しかし、中央防災会議は、「内陸部で発生する被害地震のうち、M7.3以下の地震は、活断層が地表に見られていない潜在的な断層によるものも少なくないことから、どこででもこのような規模の被害地震が発生する可能性があると考えられる。」としている。
 又、志賀原発2号機の金沢地裁判決によれば、「マグニチュード6.5を超える大規模な陸のプレート内地震であっても、地震発生前にはその震央付近に対応する活断層の存在が指摘されていなかったと言われている例やマグニチュード6.5を超える大規模なプレート内地震が発生したのに、これに対応する地表地震動が確認されなかったと言われている例が相当数存在しているのであり、現在の地震学の知見に従えば、対応する活断層が確認されていないから起こり得ないとほぼ確実にいえるプレート内地震の規模は、マグニチュード7.2ないし7.3以上というべきである。」としている。
 このように、現実に気象庁マグニチュード7.3の地震が事前に活断層の見いだされていなかった場所で発生しているのであるから、これを指針に盛り込むことは当然の要請である。

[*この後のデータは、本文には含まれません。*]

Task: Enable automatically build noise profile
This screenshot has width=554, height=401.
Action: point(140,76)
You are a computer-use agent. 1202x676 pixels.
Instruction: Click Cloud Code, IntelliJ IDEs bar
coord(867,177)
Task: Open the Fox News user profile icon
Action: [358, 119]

 事業者側は丁寧に調査すれば必ず発見できるので6.8で十分だとする。しかし、事業者は、専門家が活断層であるとするものすら、否定してきたのである。安全側に立った判断するならば、事前に調査で発見できなかった最大規模の地震であるM7.3としなければならない。
 仮に、いま数値を書き込みむのは無理であって、全国一律に考えるのがよいかどうかも要検討ということであれば、せめて地域ごとの最大規模を示すことが必要である。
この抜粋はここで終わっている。